Ketika
saya pulang ke rumah paman saya,yang berada jauh dari pusat kota.Saya
bertemu dengan teman lama saya.Kami lama tidak bertemu karena memang
saya jarang pulang,akhirnya kami berbincang bincang.Saat telah lama
bercengkrama,saya melihat ia menggunakan HP yang menurut saya cukup
mahal,yang tentunya memiliki segudang fitur yang
mendukungnya.Sepengetahuan saya HP tersebut,memiliki fitur fitur yang
lengkap seperti mp3,double camera,3G, dual card,dan internet.Saya
tidak begitu heran ketika melihat ia memiliki HP seperti itu,Karena
memang ia adalah anak seorang juragan sapi yang terkenal kaya dikampung
itu.Namun saya sedikit khawatir ia tidak bisa menggunakan fitur fitur
yang disediakan HP tersebut.
Kekhawatiran
saya bukan tanpa alasan,karna Ia adalah tamatan madrasah Ibtidaiyyah
(setingkat SD),yang saya kira Ia tidak begitu mengerti mengenai fitur
fitur di HP tersebut.Akhirnya kekhawatiran saya terbukti,saat saya
memintanya untuk membuka fitur internet untuk mengakses akun facebook saya.Namun ia terlihat bingung dan seperti canggung,kemudian saya bertanya,”kenapa dul,kok kayak orang kebingungan gitu ?”Ia
menjawab “emmbb,maaf luq,q ga begitu ngerti tentang HP ini,belajar make
kameranya aja baru kemaren apalagi internet,3G atau apalah itu,q gak
ngerti blass”.Kemudian saya bertanya lagi,”Lalu kenapa beli HP mahal-mahal, klo gak bisa makenya ?”,Ia menjawab “Ya,buat gaya-gayaan aja biar kelihatan gaul gitu”.Mendengar
jawaban teman saya tadi,saya berfikir ,hanya karena untuk terlihat gaul
atau semacamnya,ia rela membeli HP semahal itu.
Dari
kasus diatas,kita bisa melihat adanya sebuah ironi yang terjadi di
masyarakat kita.

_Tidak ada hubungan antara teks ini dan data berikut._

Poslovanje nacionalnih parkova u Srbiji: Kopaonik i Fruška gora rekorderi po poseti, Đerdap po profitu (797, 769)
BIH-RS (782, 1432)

Di zaman globalisasi seperti ini dimana berbagai macam
teknologi di ciptakan untuk mendukung dan membantu aktivitas manusia
semakin banyak dan semakin beragam. Untuk memperoleh barang-barang
tersebut juga bukan sebuah hal yang sulit. Dan dalam mengoperasikan
alat-alat berteknologi canggih tersebut kita di tuntut untuk memiliki
pengetahuan yang selalu up to date. Akan tetapi yang terjadi di
masyarakat belum semuanya mampu untuk mengoperasikan akan tetapi oleh
tuntutan untuk terlihat “gaul” seakan mengharuskan untuk memilikinya.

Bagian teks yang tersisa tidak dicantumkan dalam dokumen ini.